Comme d’habitude, j’arrive très tôt au stade. Quelques supporters sont dans le métro. On dénombre beaucoup de militaire sur le quai. Tout est relativement calme. En haut de l’escalator un supporter est emmené vers le poste de police, trop agité sans doute.

Le stade se rempli peu à peu mais reste bien vide lorsque l’hymne russe retenti avant le coup de sifflet finale (toutes manifestations sportives est précédée de l’hymne russe). Rien à signaler du côté des supporters : le kop du CSKA est presque plein, le parcage du Lokomotiv est bien rempli (mais ils sont moins nombreux que les supporters du Dinamo ou même que ceux du Zenith).

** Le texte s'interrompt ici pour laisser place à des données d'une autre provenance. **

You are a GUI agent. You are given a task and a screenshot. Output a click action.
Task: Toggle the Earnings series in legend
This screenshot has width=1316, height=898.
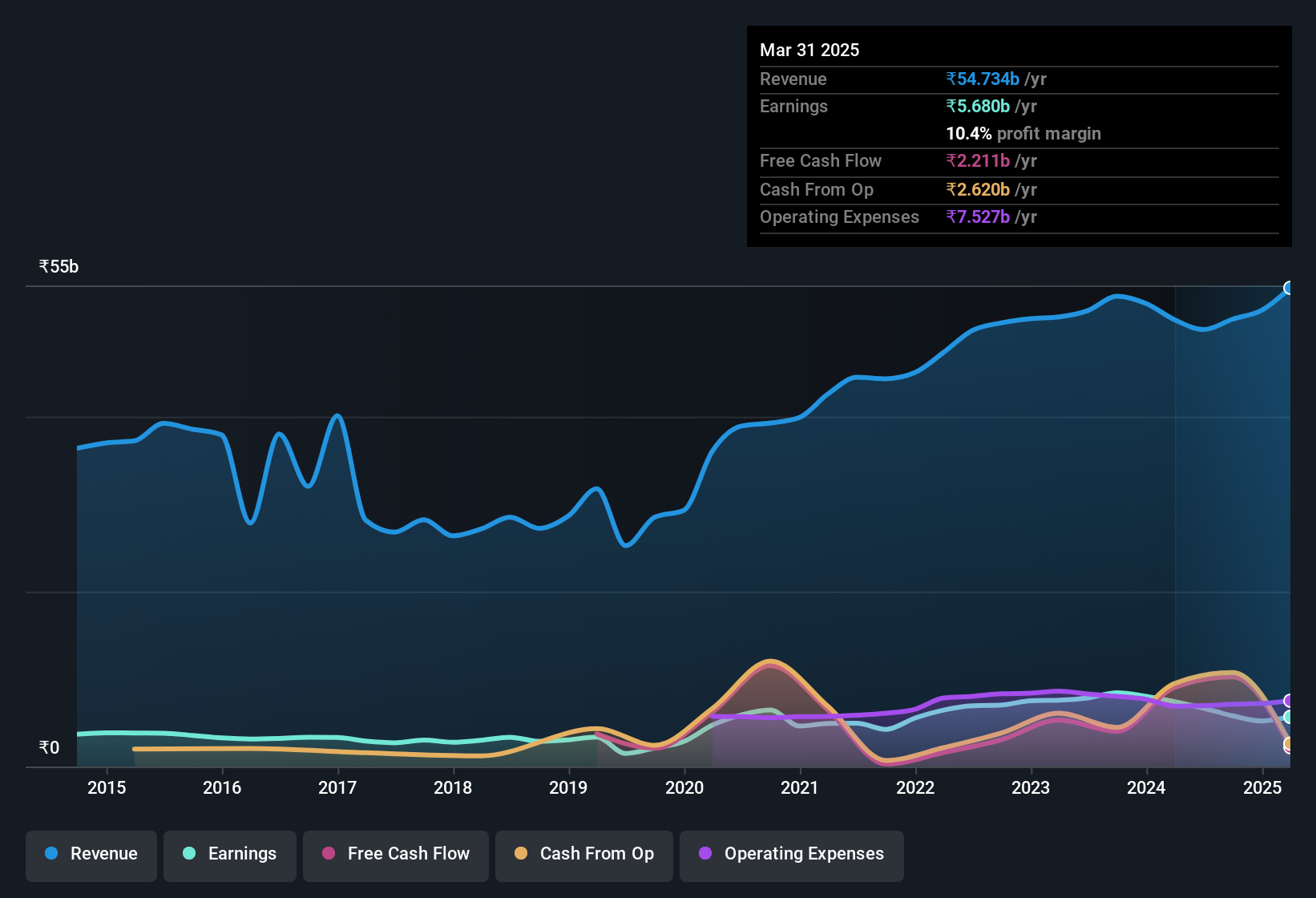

Le match démarre tranquillement, le Lokomotiv prend le contrôle de la partie et le 4132 proposé par Slutski s’avère être totalement dépassé. Après une récupération de Torbinski dans les pieds de Berezutski, Pävlychenko s’en va marquer son premier but avec le Lokomotiv, d’un beau tir des 20 mètres. Le CSKA n’arrive pas à jouer et les joueurs commettent énormément de fautes techniques dans les contrôles et transmissions du ballon. Le Lokomotiv maîtrise parfaitement les débats et sur une nouvelle perte de balle au milieu de terrain de Tosic, le contre s’enclenche et Caicedo vient doubler la mise après un centre tir d’un coéquipier. Avant la mi-temps, Necid sort pour Mamaev, choix à priori défensif mais le CSKA n’arrivant pas à récupérer le ballon correctement.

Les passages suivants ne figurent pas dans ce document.